··· PROVIDED TEXT
Earlier this year, in the run-up to the General Data Protection Regulation’s (“GDPR”) May 25, 2018 date of application, a major question for stakeholders was how zealously the GDPR would be enforced.  Now, as the GDPR approaches its six-month birthday, an answer to that question is rapidly emerging.  Enforcement appears to be ramping up significantly.  In this post, we set out some of the most prominent regulatory enforcement developments so far — but bear in mind other investigations are also proceeding.

  • In late October, the UK Supervisory Authority (“ICO”) served an enforcement notice on AggregateIQ Data Services (“AIQ”) that required erasure of all personal data held by AIQ that related to UK individuals.  The notice also specifies that if AIQ does not comply, the ICO would impose the maximum GDPR penalties of €20 million or 4% of AIQ’s total annual worldwide turnover, whichever is higher.
  • In early October, the Irish Supervisory Authority (“DPC”) announced an investigation into Facebook for a potential data breach.
  • In mid-September, the Austrian Supervisory Authority (“DSB”) issued a fine of €4,800 under the GDPR to an entrepreneur who reportedly installed a CCTV camera that recorded a significant portion of public pavement beyond their business premises.  The DSB also recently disclosed that over 100 fine proceedings were underway, and that it had received over 700 complaints (the first, we understand, was received from the well-known privacy activist, Max Schrems).
······
··· SOURCE MATERIAL
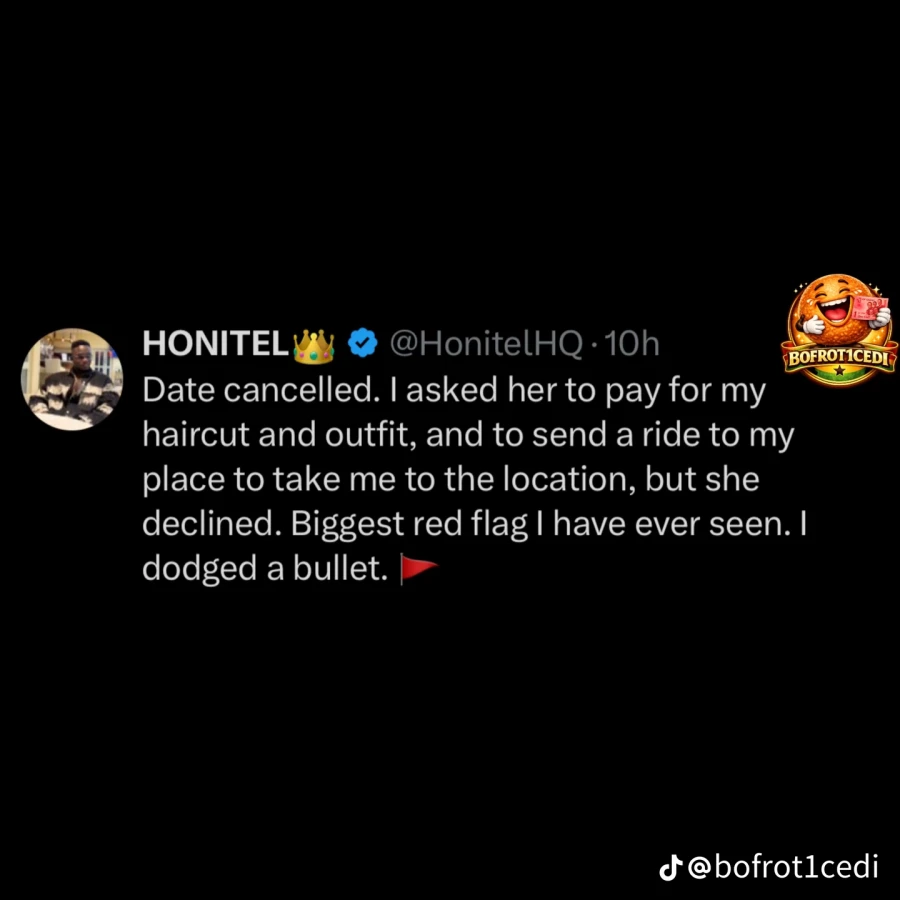Image resolution: width=900 pixels, height=900 pixels.
Task: Click the word "declined." in the post
Action: [x=212, y=524]
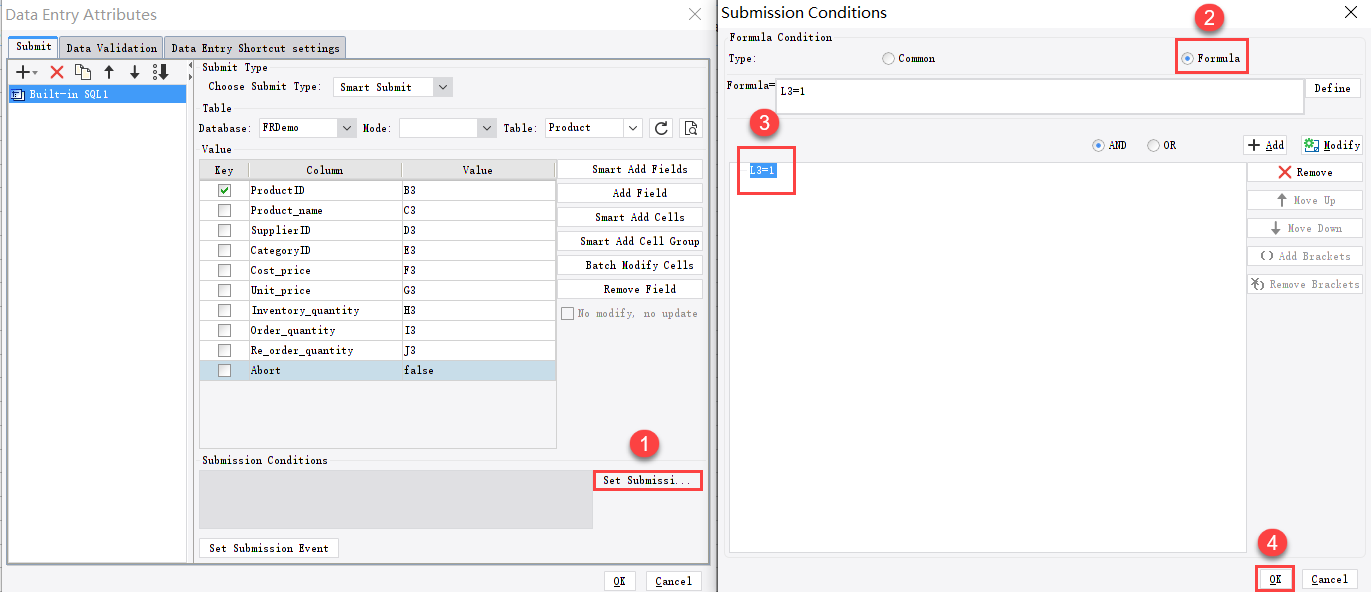
Task: Refresh the Product table list
Action: coord(661,128)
······
■ COMPLETE THE FOLLOWING
(a) Transcribe the portion of the GDPR enforcement text that runs between "Earlier this year, in" and "are also proceeding.", inclusive.
(b) Pick up the text on GDPR enforcement developments after its final sentence and finish out the next part.

■ YOUR RESPONSES
(a)
Earlier this year, in the run-up to the General Data Protection Regulation’s (“GDPR”) May 25, 2018 date of application, a major question for stakeholders was how zealously the GDPR would be enforced.  Now, as the GDPR approaches its six-month birthday, an answer to that question is rapidly emerging.  Enforcement appears to be ramping up significantly.  In this post, we set out some of the most prominent regulatory enforcement developments so far — but bear in mind other investigations are also proceeding.

(b)
  • In mid-July, the Portuguese Supervisory Authority (“CNPD”) fined a hospital €400,000 for breaching the GPDR, reportedly for failing to prevent hospital staff from using false profiles to access patient data.  (We provide more information on this fine, which may be under appeal, on our blog here.)
  • In mid-July, the Italian Supervisory Authority (“Garante”) served an enforcement notice on two companies (Faiella Nicola Srl and Visirun SpA) in relation to location monitoring systems used in company vehicles.  In particular, the Garante required the companies to take further steps to ensure compliance with the GDPR, including that the companies must (i) provide monitored employees with an option of deactivating the monitoring system during their break periods and outside of working hours; (ii) install an informational sticker to the window of each vehicle with the system; and (iii) ensure only small numbers of employees are permitted to access the relevant location data.
  • In late June, the French Supervisory Authority (“CNIL”), issued warnings to two companies, Teemo and Fidzup, for issues connected with their provision of platforms to mobile apps that enabled targeted advertising through the use of location data.  (We provided more in-depth information on this development on our blog here.)